The most common form of motor neurone disease, however, is ALS, which is also known as Lou Gehrig’s disease after the famous baseball player who was diagnosed with it in 1939. In contrast to both PMA and PLS, this variant affects both the motor neurons found in the brain and in the spinal cord.
As if it wasn’t already convoluted enough, there is also growing evidence that the disease is not, as was previously thought, limited to just the motor neurons. It now seems that the damage to the cells can spread from the front of the brain and the spinal cord to other parts of the brain that don’t contain motor neurons. This can lead to the development of dementia-like symptoms.
Usually, when someone is diagnosed with ALS, they only have a few years left to live, as the damage spreads and the patient slowly loses movement in most parts of their body. When Hawking was diagnosed with the disease in 1963 at the age of 21, he was given two years to live. But against all odds, he managed to live into his 76th year of life. The reasons behind this are not fully understood.
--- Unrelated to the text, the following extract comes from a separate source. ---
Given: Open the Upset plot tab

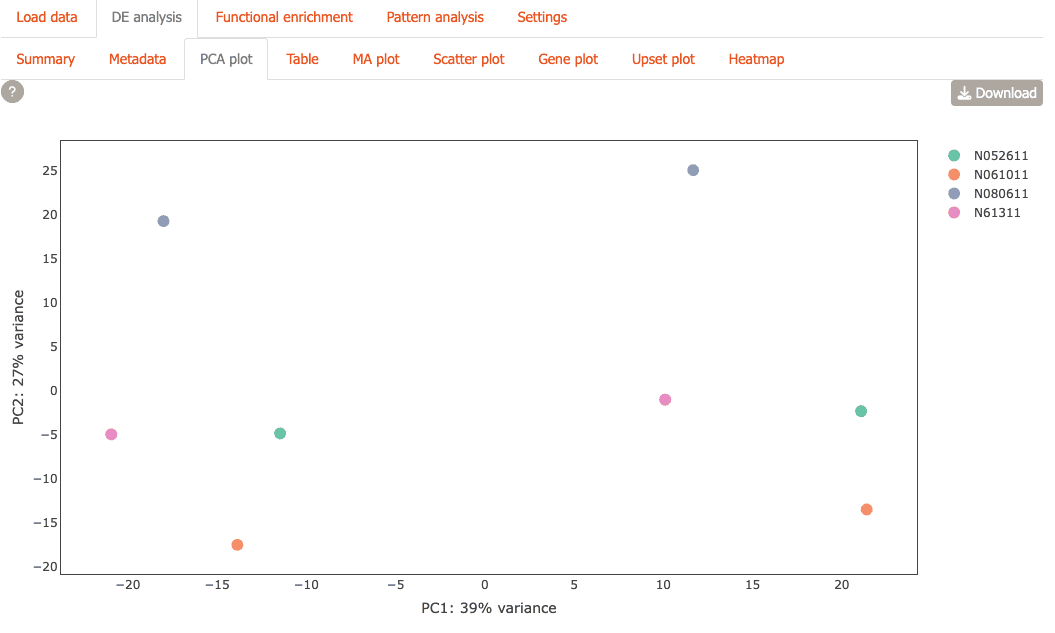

There are two main ways in which people with ALS die. Either the muscles that control swallowing stop functioning, and they succumb to dehydration and/or malnutrition, or the diaphragm becomes paralyzed, and they stop breathing. The order and time in which these events occur are variable, so it's difficult to predict exactly what will happen.
What seems evident though is that for some reason that may never be clear, while most of Stephen Hawking's motor function slipped away, his disease did not progress to the stage of complete paralysis. This is likely just a quirk in the biology of the variety he had, meaning that Hawking was most certainly an outlier when it comes to ALS.
When discussing his mind – which clearly remained pin-sharp and active throughout his life – a similar picture emerges. While in some patients, as mentioned before, dementia-like symptoms can set in, for whatever reason this simply did not occur for Hawking, despite the slow progression of the disease across the rest of his body.
Doctors are still working furiously to uncover the causes of ALS, and all motor neurone diseases in general, but as ever it is tricky. With so much variation, things necessarily have to focus on small aspects, so we’re only getting there gradually. Once we understand exactly how it's caused, we can begin to figure out ways to target it, and hopefully, one day find a cure.